Choose the Future

In November we will choose the future.

This is not an overstatement. To some extent it has been true in every election, but this year it is—if not more true—more overtly true.

This election will set the tone of the coming American century. It will determine if our metahistory is one of welcoming new approaches to new problems, or one of refusing to properly acknowledge those problems and and failing to see that the old ways are not always best. It is a choice between determined openness and determined ignorance.

Make no mistake; determined ignorance is what the McCain campaign embodies. You can see it in McCain’s inability to see beyond the methods and ideologies that have served him for a quarter of a century of politics. You can feel it in the aggressive “anti-elitism” of conservative media. You can hear it in the intellectually lazy shortcuts Palin employs in describing Americans as “Joe Sixpack” and “Hockey Moms.”1

Obama isn’t a perfect candidate. He is not a messiah. He is not our savior. But he is a politician who has shown a willingness to consider new ideas. More importantly, the context of his campaign is one with the receptiveness to ideas that we so dearly need at this time.
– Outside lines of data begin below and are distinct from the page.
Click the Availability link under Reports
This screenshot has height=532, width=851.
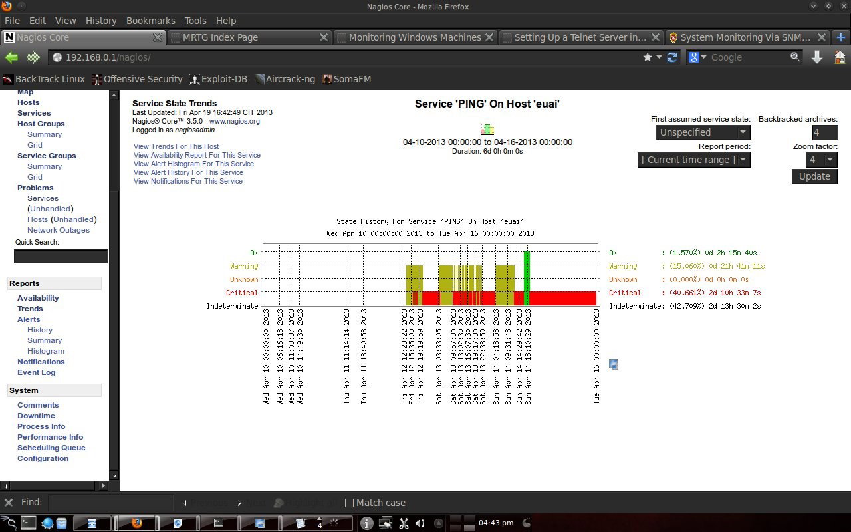coord(38,298)
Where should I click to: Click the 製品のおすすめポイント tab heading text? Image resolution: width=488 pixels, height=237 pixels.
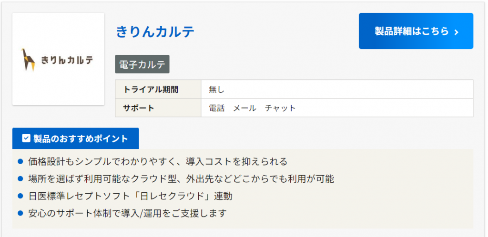coord(81,138)
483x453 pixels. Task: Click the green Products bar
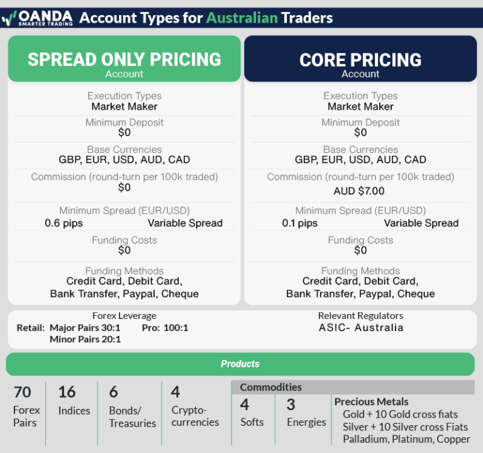click(x=240, y=364)
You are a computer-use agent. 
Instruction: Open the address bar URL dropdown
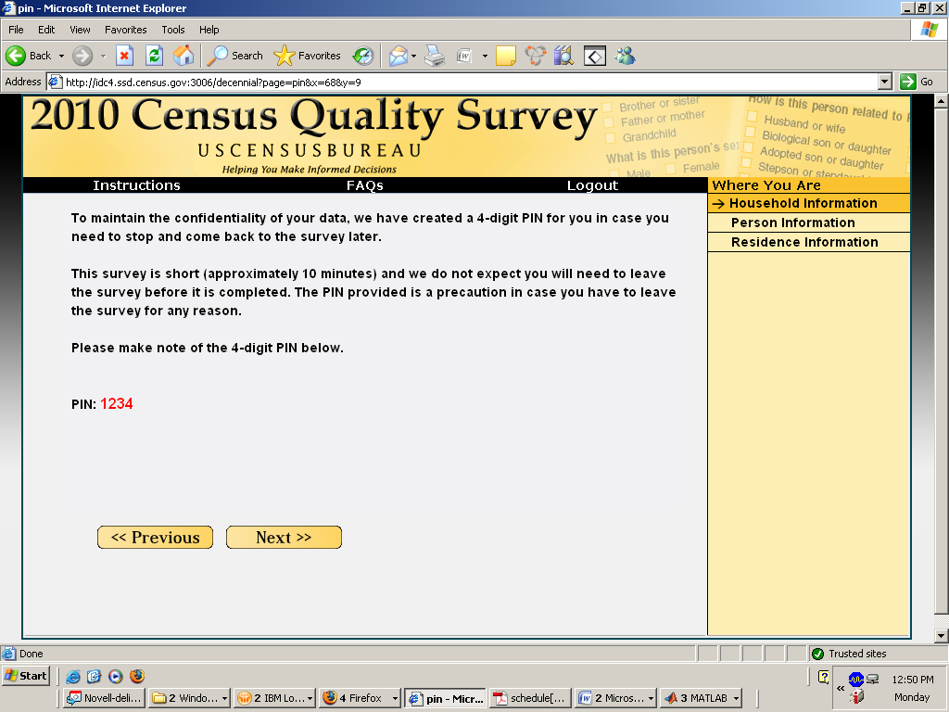coord(884,82)
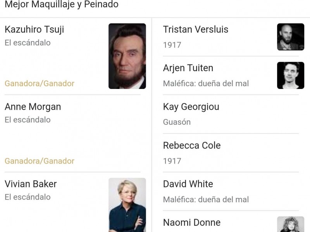This screenshot has width=310, height=232.
Task: Select the David White nominee entry
Action: tap(188, 184)
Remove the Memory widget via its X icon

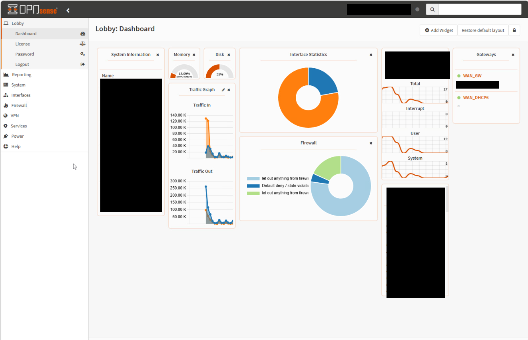point(194,55)
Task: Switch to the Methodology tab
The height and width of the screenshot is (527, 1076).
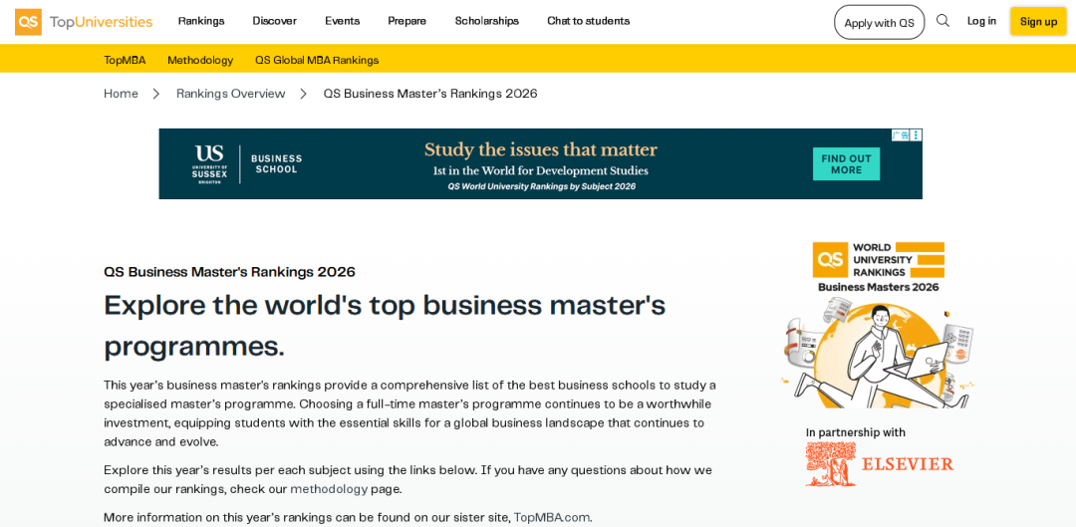Action: point(200,60)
I have no great conclusion. I have no facts to present that you cannot find elsewhere. I haven’t really said anything others have not said. But I am adding my voice to theirs, and I am asking you this question:

What future do you want to choose in November?

[]{#one}1. Just who are these people anyway? I’ve yet to meet these “average” Americans. It’s insulting to refer to anyone by any moniker implying they’re defined by drinking or by hauling their kids around.